Beyond the OP's points, some of which can be seen across history and aren't just a "now" problem,
I feel that aesthetics have declined massively just these past 15 years. I remember the early web, and then the era of blogs and personal websites, the y2k and Frutiger Aero design styles I could see in ads on TV, on many websites, in many of the arts, etc.
Nowadays, you can't find this except in individuals' work
(e.g. those scattered across the web)
Every company's site is the same: a header image or a carousel, big sans serif text saying absolutely nothing of substance, no form nor function in their presentation. Both native software, web apps and smartphone's apps are converging to a braindead flat/material design design (and if you complain, UX people throw out arguments of accesibility (which are completely irrelevant to what UI style you choose to use), and many say that skeuomorphism is ugly (???), when in reality their UI choices are atrocious, reducing functionality by taking away options and even going as far as removing borders around most things, making it harder to know what is clickable. I've seen my parents and grandparents, neighbors and even people my age struggle with these "easy" interfaces)
I genuinely believe the effects of these design choices around everything in our lives are detrimental to our mental wellbeing, and thus I try to surround myself with 19th century furniture, and I use Windows XP for any non-internet related task. I prefer forums and personal sites in my browsing, and regularly use wiby.me and marginalia.nu's search functionality.
I only play old games and indie games too.
I know it's just a futile attempt to resist the passage of time, but I can't help it. I try to make things in this vein and I know that it's just a small drop in the ocean but I still do it.
Very similar observations about software trends and quality.
Particularly the trends to remove essential functionality like one importat example in Windows 11 that you cannot put task bar on left or right side of screen and using ungrouped and fully labeled items. It's de facto unusable for my case because I need a lot of different windows with constant context switching between and was totally lost (went back Windows 10). Left/right taskbar has all items exactly the same place where opened, enought text to instantly indentify what program and what document/IP address etc. it contains, nothing moves itself and it's almost muscle memory to glance and see what program and window I need to open the current moment.
It's not the most popular use case for sure but if even 0.1% users like developers or other multitask heavy workers need similar overview on desktop workspace then that is like ignoring 10 million users.

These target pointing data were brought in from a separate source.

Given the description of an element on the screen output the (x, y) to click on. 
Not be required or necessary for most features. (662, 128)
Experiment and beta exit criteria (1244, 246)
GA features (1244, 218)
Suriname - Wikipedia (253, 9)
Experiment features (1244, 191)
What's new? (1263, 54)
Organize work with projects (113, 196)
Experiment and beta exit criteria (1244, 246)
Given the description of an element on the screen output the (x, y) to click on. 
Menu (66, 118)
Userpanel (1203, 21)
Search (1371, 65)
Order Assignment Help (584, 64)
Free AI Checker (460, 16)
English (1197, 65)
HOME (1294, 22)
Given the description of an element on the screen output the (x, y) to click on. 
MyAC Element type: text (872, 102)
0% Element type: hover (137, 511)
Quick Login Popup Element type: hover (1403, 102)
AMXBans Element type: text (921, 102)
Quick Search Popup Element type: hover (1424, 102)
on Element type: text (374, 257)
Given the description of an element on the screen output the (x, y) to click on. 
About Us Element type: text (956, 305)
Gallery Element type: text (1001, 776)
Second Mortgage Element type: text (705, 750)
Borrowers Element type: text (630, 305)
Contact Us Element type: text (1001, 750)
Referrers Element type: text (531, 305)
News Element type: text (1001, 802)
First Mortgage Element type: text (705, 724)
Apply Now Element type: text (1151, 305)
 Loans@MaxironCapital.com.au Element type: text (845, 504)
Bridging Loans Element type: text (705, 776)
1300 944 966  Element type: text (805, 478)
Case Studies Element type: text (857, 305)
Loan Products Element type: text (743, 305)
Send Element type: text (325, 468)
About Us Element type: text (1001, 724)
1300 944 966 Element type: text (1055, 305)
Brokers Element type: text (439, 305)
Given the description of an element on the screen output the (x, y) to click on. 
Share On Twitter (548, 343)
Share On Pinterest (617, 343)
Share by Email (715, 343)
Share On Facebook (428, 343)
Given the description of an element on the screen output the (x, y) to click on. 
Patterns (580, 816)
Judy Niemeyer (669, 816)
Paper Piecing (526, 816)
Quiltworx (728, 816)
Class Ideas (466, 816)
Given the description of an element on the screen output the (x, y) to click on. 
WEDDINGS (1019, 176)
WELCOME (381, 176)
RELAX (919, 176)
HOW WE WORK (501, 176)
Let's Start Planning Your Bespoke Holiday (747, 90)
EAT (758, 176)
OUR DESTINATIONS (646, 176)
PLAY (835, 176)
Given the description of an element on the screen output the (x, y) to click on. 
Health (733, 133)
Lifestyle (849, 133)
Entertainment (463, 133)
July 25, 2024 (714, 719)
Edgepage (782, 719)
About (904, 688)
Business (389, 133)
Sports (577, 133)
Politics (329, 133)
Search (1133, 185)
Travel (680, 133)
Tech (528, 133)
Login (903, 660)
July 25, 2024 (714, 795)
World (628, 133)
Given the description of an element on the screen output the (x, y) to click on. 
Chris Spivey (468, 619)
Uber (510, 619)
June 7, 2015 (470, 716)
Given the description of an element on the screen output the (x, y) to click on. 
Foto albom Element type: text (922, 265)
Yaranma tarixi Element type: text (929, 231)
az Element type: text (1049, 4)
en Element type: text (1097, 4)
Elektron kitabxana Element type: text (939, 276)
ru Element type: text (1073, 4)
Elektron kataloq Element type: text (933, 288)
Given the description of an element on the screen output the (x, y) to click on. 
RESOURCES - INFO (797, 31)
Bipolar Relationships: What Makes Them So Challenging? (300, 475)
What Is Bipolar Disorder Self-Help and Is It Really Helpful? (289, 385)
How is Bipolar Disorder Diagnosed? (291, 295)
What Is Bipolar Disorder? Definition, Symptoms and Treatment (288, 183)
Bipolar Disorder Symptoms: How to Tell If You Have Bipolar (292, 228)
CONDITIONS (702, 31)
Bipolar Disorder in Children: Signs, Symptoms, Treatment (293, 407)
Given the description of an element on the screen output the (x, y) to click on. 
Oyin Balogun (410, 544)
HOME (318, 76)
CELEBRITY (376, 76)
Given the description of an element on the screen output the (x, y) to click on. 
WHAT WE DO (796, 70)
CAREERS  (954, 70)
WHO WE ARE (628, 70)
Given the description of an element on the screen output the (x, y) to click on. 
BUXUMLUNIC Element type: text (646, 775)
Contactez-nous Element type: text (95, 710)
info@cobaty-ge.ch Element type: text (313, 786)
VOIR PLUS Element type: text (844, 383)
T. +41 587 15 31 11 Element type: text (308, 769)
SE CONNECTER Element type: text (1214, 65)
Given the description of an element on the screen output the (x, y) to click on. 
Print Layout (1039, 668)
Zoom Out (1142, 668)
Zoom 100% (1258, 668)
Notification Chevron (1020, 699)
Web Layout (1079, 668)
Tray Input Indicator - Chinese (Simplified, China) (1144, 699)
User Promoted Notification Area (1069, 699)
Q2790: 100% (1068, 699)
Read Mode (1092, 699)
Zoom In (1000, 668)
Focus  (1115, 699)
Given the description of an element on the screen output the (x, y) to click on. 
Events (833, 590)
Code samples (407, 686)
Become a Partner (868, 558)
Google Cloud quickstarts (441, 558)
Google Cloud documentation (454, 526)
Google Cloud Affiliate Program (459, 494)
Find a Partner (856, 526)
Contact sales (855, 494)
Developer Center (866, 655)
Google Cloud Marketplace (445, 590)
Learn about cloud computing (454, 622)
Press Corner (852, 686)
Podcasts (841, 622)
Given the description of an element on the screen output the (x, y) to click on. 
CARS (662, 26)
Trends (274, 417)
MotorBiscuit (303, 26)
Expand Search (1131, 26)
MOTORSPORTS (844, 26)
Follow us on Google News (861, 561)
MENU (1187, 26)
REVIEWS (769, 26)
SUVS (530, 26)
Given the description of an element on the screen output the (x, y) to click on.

And for what? So that company can optimize away like two workers on Windows UI team for 6 months effort. Instead released broken Windows to RTM and 2 years later still essential functionality missing.
There have been problems in this area before, like Windows ME and some but those were more like broken drivers and things that were not or at least did not seem to be intentionally broken, just bad quality. Now there are more problems that are literally in the genre of f. u. user, we do what we want and optimize everything to 51% users, if you are in 49% then good luck.
Maybe need to adapt and accept that everything needs tinkering, third party tools and constant management after updates to be barely usable, still not fond of this method but what are the options any more.
Every company's site is the same: a header image or a carousel, big sans serif text saying absolutely nothing of substance, no form nor function in their presentation. Both native software, web apps and smartphone's apps are converging to a braindead flat/material design design (and if you complain, UX people throw out arguments of accesibility (which are completely irrelevant to what UI style you choose to use), and many say that skeuomorphism is ugly (???), when in reality their UI choices are atrocious, reducing functionality by taking away options and even going as far as removing borders around most things, making it harder to know what is clickable. I've seen my parents and grandparents, neighbors and even people my age struggle with these "easy" interfaces)
I genuinely believe the effects of these design choices around everything in our lives are detrimental to our mental wellbeing, and thus I try to surround myself with 19th century furniture, and I use Windows XP for any non-internet related task. I prefer forums and personal sites in my browsing, and regularly use wiby.me and marginalia.nu's search functionality. I only play old games and indie games too. I know it's just a futile attempt to resist the passage of time, but I can't help it. I try to make things in this vein and I know that it's just a small drop in the ocean but I still do it.